Paul Giacobbi a conduit, avec Eric Woerth, une mission d'information sur la place de la France en Inde, dans le cadre de la commission des affaires étrangères.
Les deux députés ont présenté leur rapport, le 18 janvier 2012, qui a été adopté à l'unanimité.
Voici en pièces jointes le rapport complet et la compte-rendu de la réunion de la commission des affaires étrangères.



L'Inde : partenaire incontournable pour la France
Constituée par la commission des affaires étrangères au début du mois de mars 2011, cette mission d’information avait pour objectif d’étudier la place occupée par la France en Inde et de formuler des propositions visant à la renforcer.

La France et les Français sont depuis longtemps fascinés par la Chine et semblent se désintéresser de l’Inde.

Les deux pays ont une image très différente : alors que le premier est vu comme une immense puissance économique menaçante, le second reste perçu comme un pays pauvre, très complexe, dont les représentations idéalisées des films de Bollywood ne font pas oublier les images de misère extrême. Même si l’explosion du secteur des services informatiques indien et « l’Inde qui brille » ont, un temps, occupé les médias français, il est évident que le Français moyen consomme infiniment plus de marchandises « made in China » que de produits indiens.

Au-delà de ces questions d’image dans l’opinion publique, les entreprises françaises voient dans la Chine à la fois un site de production très compétitif et le plus grand marché du monde ; elles rêvent de s’y implanter, quand ce n’est pas déjà fait. L’Inde ne les attire pas autant. Quand un groupe chinois rachète une entreprise française, on y voit le résultat, inexorable, du « rouleau compresseur chinois » ; quand le géant de l’acier Mittal acquiert le groupe Arcelor, c’est la surprise et la consternation…

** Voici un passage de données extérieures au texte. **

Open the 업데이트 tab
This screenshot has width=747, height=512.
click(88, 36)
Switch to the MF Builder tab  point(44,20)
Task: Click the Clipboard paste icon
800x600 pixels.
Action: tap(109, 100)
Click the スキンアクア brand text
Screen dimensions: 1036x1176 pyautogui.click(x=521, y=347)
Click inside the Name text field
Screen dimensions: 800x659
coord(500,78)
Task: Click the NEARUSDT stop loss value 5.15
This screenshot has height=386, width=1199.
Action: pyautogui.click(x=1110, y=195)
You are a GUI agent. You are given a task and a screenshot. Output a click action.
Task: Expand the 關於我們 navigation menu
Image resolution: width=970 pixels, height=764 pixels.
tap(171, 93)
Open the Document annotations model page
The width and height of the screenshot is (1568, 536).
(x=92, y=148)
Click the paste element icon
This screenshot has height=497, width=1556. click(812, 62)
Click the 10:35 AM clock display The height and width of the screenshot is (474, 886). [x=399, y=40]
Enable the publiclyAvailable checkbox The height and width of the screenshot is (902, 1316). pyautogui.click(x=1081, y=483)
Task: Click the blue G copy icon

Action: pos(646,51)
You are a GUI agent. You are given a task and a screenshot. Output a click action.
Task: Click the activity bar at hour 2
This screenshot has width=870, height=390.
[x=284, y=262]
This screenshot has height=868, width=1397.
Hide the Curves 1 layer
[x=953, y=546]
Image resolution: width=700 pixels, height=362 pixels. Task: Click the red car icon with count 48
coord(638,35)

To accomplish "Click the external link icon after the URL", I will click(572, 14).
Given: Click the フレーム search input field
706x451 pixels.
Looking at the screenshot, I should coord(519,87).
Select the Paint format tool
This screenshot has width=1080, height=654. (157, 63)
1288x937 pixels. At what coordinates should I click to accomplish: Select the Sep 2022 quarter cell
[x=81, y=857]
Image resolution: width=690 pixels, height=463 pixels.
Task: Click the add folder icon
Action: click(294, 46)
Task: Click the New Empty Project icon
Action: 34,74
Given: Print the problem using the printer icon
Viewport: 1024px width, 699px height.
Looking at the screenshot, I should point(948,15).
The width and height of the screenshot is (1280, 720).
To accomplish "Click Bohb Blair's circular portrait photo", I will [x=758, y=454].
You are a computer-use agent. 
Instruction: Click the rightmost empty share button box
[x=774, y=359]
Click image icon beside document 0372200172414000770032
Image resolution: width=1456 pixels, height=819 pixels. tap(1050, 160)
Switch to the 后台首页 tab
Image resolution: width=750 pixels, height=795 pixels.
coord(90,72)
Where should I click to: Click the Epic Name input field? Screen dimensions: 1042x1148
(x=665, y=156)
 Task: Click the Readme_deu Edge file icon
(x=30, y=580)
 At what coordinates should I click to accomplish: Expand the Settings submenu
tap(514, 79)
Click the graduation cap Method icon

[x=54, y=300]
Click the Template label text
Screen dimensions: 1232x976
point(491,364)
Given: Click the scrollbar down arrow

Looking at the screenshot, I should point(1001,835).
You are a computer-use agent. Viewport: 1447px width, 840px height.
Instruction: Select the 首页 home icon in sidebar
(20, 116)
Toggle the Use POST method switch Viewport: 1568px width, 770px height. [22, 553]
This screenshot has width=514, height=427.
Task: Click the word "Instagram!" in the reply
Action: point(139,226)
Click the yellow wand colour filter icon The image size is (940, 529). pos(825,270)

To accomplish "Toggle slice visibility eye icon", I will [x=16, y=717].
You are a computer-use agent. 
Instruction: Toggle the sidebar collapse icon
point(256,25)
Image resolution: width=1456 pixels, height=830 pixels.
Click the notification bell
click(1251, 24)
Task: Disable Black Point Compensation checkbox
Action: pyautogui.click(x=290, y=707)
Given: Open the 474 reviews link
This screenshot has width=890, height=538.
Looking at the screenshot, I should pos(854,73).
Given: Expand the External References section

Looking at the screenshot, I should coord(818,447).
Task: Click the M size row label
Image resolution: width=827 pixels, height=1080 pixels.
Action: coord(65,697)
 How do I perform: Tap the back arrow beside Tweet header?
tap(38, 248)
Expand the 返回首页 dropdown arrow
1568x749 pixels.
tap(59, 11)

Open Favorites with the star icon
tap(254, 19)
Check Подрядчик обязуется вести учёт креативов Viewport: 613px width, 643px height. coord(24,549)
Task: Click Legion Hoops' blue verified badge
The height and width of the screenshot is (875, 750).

Mêmes les autorités françaises semblent davantage s’intéresser à la Chine qu’à l’Inde. Par exemple, les effectifs des postes consulaires et diplomatiques français en Chine sont plus élevés d’un tiers que ceux des postes français en Inde – il y a six consulats généraux en Chine, quatre en Inde. De même, les visites officielles bilatérales sont cinq à six fois plus nombreuses entre la France et la Chine qu’entre la France et l’Inde.

L’un des signes les plus frappants de ce « tropisme chinois » est la création récente d’une Grande commission France-Chine qui, sur le modèle de la Grande commission France-Russie, doit constituer un cadre d’échanges réguliers entre notre Assemblée et l’Assemblée populaire nationale de Chine : n’est-il pas à la fois très significatif et surprenant que notre Assemblée ait choisi de mettre en place une telle structure avec le parlement d’un pays si peu démocratique, quand elle ne témoigne qu’un intérêt limité à la plus grande démocratie du monde ?

L’objectif de la Mission n’est pas de critiquer la politique de la France à l’égard de la Chine. Elle veut surtout mettre l’accent sur la nécessité de mieux connaître l’Inde et de lui consacrer plus d’attention. Même si la Chine et l’Inde sont rivales sur un certain nombre de sujets, il ne s’agit pas de se brouiller avec la première pour se rapprocher de la seconde mais de les considérer toutes les deux comme des puissances incontournables, qui, quelles que soient leurs différences, méritent également notre intérêt.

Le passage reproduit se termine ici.